Part of a series on |
Psychology |
---|
In organizational behavior and industrial and organizational psychology, organizational commitment is an individual's psychological attachment to the organization. Organizational scientists have also developed many nuanced definitions of organizational commitment, and numerous scales to measure them. Exemplary of this work is Meyer and Allen's model of commitment, which was developed to integrate numerous definitions of commitment that had been proliferated in the literature. Meyer and Allen's model has also been critiqued because the model is not consistent with empirical findings. It may also not be fully applicable in domains such as customer behavior. There has also been debate surrounding what Meyers and Allen's model was trying to achieve.
The basis behind many of these studies was to find ways to improve how workers feel about their jobs so that these workers would become more committed to their organizations.
Organizational commitment predicts work variables such as turnover, organizational citizenship behavior, and job performance. Some of the factors such as role stress, empowerment, job insecurity and employability, and distribution of leadership have been shown to be connected to a worker's sense of organizational commitment.
Meyer and Allen's (1991) three-component model of commitment was created to argue that commitment has three different components that correspond with different psychological states. Meyer and Allen created this model for two reasons: first "aid in the interpretation of existing research" and second "to serve as a framework for future research". [1] Their study was based mainly around previous studies of organizational commitment.
Meyer and Allen's research indicated that there are three "mind sets" which can characterize an employee's commitment to the organization. Mercurio (2015) extended this model by reviewing the empirical and theoretical studies on organizational commitment. Mercurio posits that emotional, or affective commitment is the core essence of organizational commitment. [2]
Affective Commitment is defined as the employee's positive emotional attachment to the organization. Meyer and Allen pegged AC as the "desire" component of organizational commitment. An employee who is affectively committed strongly identifies with the goals of the organization and desires to remain a part of the organization. This employee commits to the organization because they "want to".
This commitment can be influenced by many different demographic characteristics: age, tenure, sex, and education but these influences are neither strong nor consistent. The problem with these characteristics is that while they can be seen, they cannot be clearly defined. Meyer and Allen gave this example that "positive relationships between tenure and commitment maybe due to tenure-related differences in job status and quality" [1] In developing this concept, Meyer and Allen drew largely on Mowday, Porter, and Steers's (2006) [3] concept of commitment, which in turn drew on earlier work by Kanter (1968). [4] Mercurio (2015) stated that..."affective commitment was found to be an enduring, demonstrably indispensable, and central characteristic of organizational commitment". [2]
Continuance commitment is the "need" component or the gains versus losses of working in an organization.

__Supplied material__
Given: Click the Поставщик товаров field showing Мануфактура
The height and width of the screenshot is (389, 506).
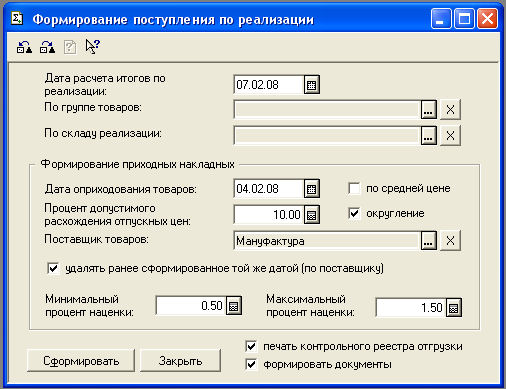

__Objective__
According to the organizational commitment text, what is the problem with demographic characteristics such as age, tenure, sex, and education as influences on affective commitment?

__Result of this exercise__
These characteristics can be seen but cannot be clearly defined. Meyer and Allen illustrate this with tenure: a positive link between tenure and commitment may actually come from tenure-related differences in job status and quality.